## DATA TO PROCESS
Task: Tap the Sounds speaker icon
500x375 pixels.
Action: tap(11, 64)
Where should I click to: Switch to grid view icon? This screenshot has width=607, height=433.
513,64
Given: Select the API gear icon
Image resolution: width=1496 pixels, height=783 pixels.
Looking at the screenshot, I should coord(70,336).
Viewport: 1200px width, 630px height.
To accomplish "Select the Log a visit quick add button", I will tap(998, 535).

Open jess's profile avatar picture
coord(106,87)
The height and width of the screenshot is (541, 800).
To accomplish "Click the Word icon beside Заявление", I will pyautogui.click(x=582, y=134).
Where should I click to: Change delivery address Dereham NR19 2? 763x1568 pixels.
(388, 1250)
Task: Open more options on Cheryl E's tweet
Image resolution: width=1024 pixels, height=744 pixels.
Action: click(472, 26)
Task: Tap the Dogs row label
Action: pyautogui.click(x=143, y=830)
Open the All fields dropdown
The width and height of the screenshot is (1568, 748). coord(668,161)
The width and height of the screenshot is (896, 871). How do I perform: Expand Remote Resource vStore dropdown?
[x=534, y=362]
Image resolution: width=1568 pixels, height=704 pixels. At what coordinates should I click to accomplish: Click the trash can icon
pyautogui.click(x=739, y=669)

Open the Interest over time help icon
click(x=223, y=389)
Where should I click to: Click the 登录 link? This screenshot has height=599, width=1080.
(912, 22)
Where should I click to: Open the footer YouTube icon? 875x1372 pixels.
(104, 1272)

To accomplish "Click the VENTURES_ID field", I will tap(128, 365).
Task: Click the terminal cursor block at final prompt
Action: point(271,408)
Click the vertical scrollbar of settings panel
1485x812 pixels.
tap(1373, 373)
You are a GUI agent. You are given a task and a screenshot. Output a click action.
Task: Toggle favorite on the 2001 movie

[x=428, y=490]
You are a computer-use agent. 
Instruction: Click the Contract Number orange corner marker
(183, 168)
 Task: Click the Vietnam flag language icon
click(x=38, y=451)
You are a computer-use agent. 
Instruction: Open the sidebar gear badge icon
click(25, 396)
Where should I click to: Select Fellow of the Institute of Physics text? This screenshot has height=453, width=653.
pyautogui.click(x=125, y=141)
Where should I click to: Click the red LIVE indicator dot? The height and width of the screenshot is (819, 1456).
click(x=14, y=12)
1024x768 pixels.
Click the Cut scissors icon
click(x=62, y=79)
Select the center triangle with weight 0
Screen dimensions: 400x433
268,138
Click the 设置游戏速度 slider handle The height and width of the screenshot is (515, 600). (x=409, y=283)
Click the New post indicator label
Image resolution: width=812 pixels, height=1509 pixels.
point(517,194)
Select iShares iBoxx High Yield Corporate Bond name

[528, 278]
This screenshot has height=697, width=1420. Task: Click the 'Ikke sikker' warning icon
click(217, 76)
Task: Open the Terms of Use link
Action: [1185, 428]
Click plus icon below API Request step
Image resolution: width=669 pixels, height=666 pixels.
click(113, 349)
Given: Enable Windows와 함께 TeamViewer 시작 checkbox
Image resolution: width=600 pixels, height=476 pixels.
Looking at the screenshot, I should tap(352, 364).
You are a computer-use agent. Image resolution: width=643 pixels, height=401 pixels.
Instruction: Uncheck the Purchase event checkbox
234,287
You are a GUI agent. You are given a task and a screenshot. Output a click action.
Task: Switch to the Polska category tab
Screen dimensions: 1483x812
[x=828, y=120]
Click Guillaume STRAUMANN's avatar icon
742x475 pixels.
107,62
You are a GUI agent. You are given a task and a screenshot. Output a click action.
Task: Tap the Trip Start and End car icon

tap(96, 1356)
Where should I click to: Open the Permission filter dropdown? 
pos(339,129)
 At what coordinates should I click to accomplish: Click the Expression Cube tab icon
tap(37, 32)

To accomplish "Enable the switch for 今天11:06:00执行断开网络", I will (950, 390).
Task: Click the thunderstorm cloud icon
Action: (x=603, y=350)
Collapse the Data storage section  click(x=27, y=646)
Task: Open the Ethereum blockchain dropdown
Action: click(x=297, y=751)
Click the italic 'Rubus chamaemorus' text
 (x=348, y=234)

## AIM OF THE TASK
Could the entire listing be reproduced without any alteration?

## REPLY TO THE TASK
Task: Tap the Sounds speaker icon
500x375 pixels.
Action: tap(11, 64)
Where should I click to: Switch to grid view icon? This screenshot has width=607, height=433.
513,64
Given: Select the API gear icon
Image resolution: width=1496 pixels, height=783 pixels.
Looking at the screenshot, I should coord(70,336).
Viewport: 1200px width, 630px height.
To accomplish "Select the Log a visit quick add button", I will tap(998, 535).

Open jess's profile avatar picture
coord(106,87)
The height and width of the screenshot is (541, 800).
To accomplish "Click the Word icon beside Заявление", I will pyautogui.click(x=582, y=134).
Where should I click to: Change delivery address Dereham NR19 2? 763x1568 pixels.
(388, 1250)
Task: Open more options on Cheryl E's tweet
Image resolution: width=1024 pixels, height=744 pixels.
Action: click(472, 26)
Task: Tap the Dogs row label
Action: pyautogui.click(x=143, y=830)
Open the All fields dropdown
The width and height of the screenshot is (1568, 748). coord(668,161)
The width and height of the screenshot is (896, 871). How do I perform: Expand Remote Resource vStore dropdown?
[x=534, y=362]
Image resolution: width=1568 pixels, height=704 pixels. At what coordinates should I click to accomplish: Click the trash can icon
pyautogui.click(x=739, y=669)

Open the Interest over time help icon
click(x=223, y=389)
Where should I click to: Click the 登录 link? This screenshot has height=599, width=1080.
(912, 22)
Where should I click to: Open the footer YouTube icon? 875x1372 pixels.
(104, 1272)

To accomplish "Click the VENTURES_ID field", I will tap(128, 365).
Task: Click the terminal cursor block at final prompt
Action: point(271,408)
Click the vertical scrollbar of settings panel
1485x812 pixels.
tap(1373, 373)
You are a GUI agent. You are given a task and a screenshot. Output a click action.
Task: Toggle favorite on the 2001 movie

[x=428, y=490]
You are a computer-use agent. 
Instruction: Click the Contract Number orange corner marker
(183, 168)
 Task: Click the Vietnam flag language icon
click(x=38, y=451)
You are a computer-use agent. 
Instruction: Open the sidebar gear badge icon
click(25, 396)
Where should I click to: Select Fellow of the Institute of Physics text? This screenshot has height=453, width=653.
pyautogui.click(x=125, y=141)
Where should I click to: Click the red LIVE indicator dot? The height and width of the screenshot is (819, 1456).
click(x=14, y=12)
1024x768 pixels.
Click the Cut scissors icon
click(x=62, y=79)
Select the center triangle with weight 0
Screen dimensions: 400x433
268,138
Click the 设置游戏速度 slider handle The height and width of the screenshot is (515, 600). (x=409, y=283)
Click the New post indicator label
Image resolution: width=812 pixels, height=1509 pixels.
point(517,194)
Select iShares iBoxx High Yield Corporate Bond name

[528, 278]
This screenshot has height=697, width=1420. Task: Click the 'Ikke sikker' warning icon
click(217, 76)
Task: Open the Terms of Use link
Action: [1185, 428]
Click plus icon below API Request step
Image resolution: width=669 pixels, height=666 pixels.
click(113, 349)
Given: Enable Windows와 함께 TeamViewer 시작 checkbox
Image resolution: width=600 pixels, height=476 pixels.
Looking at the screenshot, I should tap(352, 364).
You are a computer-use agent. Image resolution: width=643 pixels, height=401 pixels.
Instruction: Uncheck the Purchase event checkbox
234,287
You are a GUI agent. You are given a task and a screenshot. Output a click action.
Task: Switch to the Polska category tab
Screen dimensions: 1483x812
[x=828, y=120]
Click Guillaume STRAUMANN's avatar icon
742x475 pixels.
107,62
You are a GUI agent. You are given a task and a screenshot. Output a click action.
Task: Tap the Trip Start and End car icon

tap(96, 1356)
Where should I click to: Open the Permission filter dropdown? 
pos(339,129)
 At what coordinates should I click to accomplish: Click the Expression Cube tab icon
tap(37, 32)

To accomplish "Enable the switch for 今天11:06:00执行断开网络", I will (950, 390).
Task: Click the thunderstorm cloud icon
Action: (x=603, y=350)
Collapse the Data storage section  click(x=27, y=646)
Task: Open the Ethereum blockchain dropdown
Action: click(x=297, y=751)
Click the italic 'Rubus chamaemorus' text
 (x=348, y=234)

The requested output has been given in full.